無愛想で糖度高めなカレの愛
頭を抱える私に気付かない美結ちゃんが、感心したように言う。


「わざわざここにまで挨拶に出向くなんて、ちゃんとした人ですね。しかもワイルドなイケメン……! 篠沢さんが鼻の下伸ばしちゃうのもわかるかも」

「そ、そうだね」


恵次の隣でご満悦そうな課長を目の端に映しつつ、ぎこちなく笑う私。

彼女に限らず、彼の手にかかれば、どんな女も落とすことができるに違いない。身をもって言えるわ……。

課長は晴れやかな表情で、恵次の紹介を付け加える。


「彼は斬新な戦略を立案して、商品を市場に定着させるのに一役買っていたそうなの。バレンタインの新商品でも、きっと即戦力になってくれるはずよ。皆で頑張りましょう」


皆が各々頷いたり返事をしたりする。

私もちらりと恵次の方を見やると、ぱちっと視線がかちあってしまい、心臓が飛び跳ねた。
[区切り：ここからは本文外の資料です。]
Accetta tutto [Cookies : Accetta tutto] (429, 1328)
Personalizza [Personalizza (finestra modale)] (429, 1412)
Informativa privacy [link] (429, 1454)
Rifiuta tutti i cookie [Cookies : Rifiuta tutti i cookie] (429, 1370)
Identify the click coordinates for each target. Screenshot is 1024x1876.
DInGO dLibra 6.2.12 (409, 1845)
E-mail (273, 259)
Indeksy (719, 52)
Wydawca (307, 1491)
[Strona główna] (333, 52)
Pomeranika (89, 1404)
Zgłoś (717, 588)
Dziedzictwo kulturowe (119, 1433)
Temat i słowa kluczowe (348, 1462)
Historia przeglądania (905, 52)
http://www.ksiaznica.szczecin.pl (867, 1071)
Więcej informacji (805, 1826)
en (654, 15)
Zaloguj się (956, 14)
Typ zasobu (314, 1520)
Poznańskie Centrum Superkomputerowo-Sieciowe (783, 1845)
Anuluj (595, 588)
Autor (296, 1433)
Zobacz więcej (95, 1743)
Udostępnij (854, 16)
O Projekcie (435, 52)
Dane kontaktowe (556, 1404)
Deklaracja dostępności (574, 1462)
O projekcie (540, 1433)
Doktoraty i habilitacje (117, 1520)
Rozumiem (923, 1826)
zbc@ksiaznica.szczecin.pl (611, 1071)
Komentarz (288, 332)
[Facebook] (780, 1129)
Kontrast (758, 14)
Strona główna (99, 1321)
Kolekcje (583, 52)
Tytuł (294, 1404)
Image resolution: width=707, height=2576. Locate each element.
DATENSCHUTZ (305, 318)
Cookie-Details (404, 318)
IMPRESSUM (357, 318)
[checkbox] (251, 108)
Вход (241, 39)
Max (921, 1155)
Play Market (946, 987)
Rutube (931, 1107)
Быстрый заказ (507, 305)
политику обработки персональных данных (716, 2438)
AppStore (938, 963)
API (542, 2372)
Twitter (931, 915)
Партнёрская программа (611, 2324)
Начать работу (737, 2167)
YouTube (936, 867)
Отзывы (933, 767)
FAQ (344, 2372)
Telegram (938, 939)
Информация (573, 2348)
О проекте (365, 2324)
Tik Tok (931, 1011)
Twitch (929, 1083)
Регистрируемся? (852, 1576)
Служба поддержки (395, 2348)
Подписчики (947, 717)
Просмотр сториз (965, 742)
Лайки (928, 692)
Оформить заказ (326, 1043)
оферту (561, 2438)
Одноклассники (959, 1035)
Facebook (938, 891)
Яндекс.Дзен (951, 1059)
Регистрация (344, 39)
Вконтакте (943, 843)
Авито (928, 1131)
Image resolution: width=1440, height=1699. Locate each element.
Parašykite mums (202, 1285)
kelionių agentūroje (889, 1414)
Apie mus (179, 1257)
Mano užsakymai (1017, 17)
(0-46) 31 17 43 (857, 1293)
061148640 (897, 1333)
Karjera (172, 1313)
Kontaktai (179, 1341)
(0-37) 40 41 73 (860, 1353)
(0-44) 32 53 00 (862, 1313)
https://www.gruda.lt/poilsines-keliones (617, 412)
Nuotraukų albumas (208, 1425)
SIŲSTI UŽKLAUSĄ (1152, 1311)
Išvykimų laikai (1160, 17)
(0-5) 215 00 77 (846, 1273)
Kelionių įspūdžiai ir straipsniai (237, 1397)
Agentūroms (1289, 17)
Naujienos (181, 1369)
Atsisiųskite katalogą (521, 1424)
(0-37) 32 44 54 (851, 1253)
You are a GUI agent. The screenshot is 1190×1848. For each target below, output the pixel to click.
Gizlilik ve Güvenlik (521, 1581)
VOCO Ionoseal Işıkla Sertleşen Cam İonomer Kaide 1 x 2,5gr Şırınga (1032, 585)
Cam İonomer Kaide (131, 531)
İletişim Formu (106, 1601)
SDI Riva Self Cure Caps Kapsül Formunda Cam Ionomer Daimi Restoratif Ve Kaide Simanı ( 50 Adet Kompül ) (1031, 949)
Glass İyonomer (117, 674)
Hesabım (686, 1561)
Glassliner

一方、私を見付けても驚きもしない彼は、ふっと甘さを含んだ笑みを浮かべる。


……久々に再会しても、相変わらず余裕なのね。

まぁ、彼は私がここに勤めていることは知っていたからというのもあるだろうけど、なんだか憎たらしい。

けれど、ときめきみたいな感情は湧いてこない自分に、私はホッとしていた。

大丈夫。ただの仕事仲間として、普通に接することができるはず──。